Output as a JSON list of strings, one per line with blank lines omitted, every line of the data from the one containing "Screen dimensions: 235x163" through the end of the data, both ends included. Leave the pictures out.

────────────────────

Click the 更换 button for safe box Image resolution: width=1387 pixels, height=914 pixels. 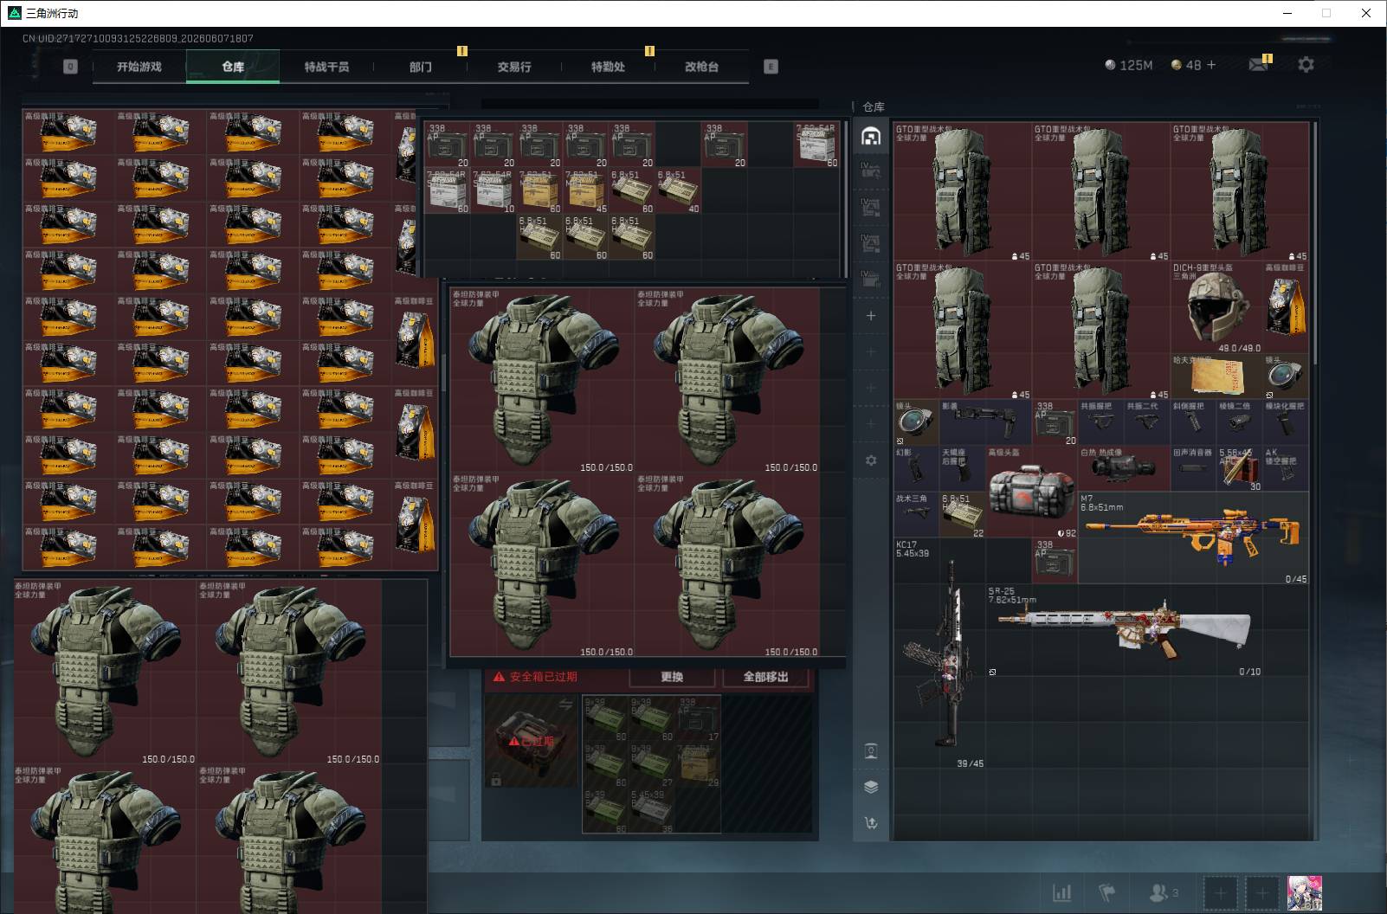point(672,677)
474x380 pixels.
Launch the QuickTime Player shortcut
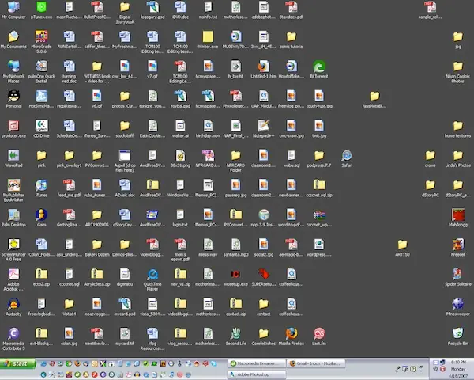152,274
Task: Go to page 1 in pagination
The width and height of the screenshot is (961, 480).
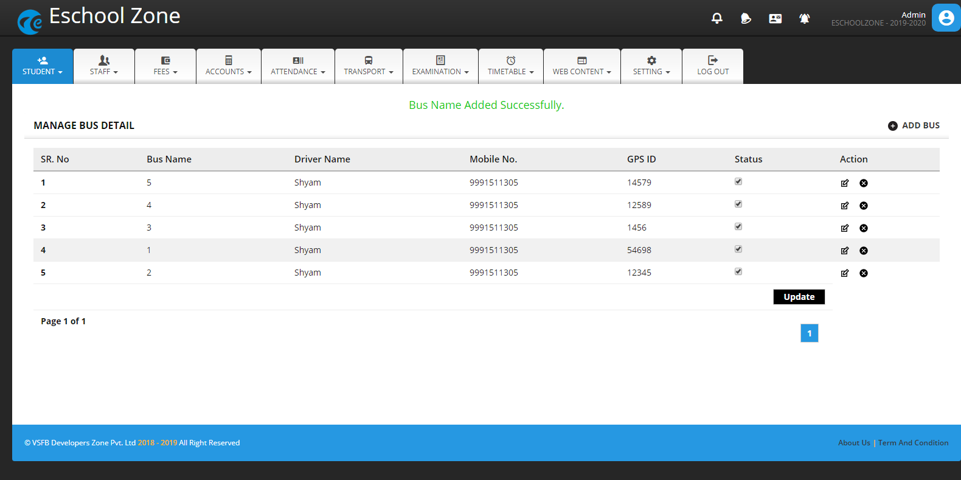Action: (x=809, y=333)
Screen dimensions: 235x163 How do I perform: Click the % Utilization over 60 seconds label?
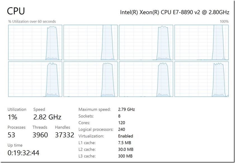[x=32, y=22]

────────────────────

▶ Response for this exercise
[
  "Screen dimensions: 235x163 How do I perform: Click the % Utilization over 60 seconds label?",
  "[x=32, y=22]"
]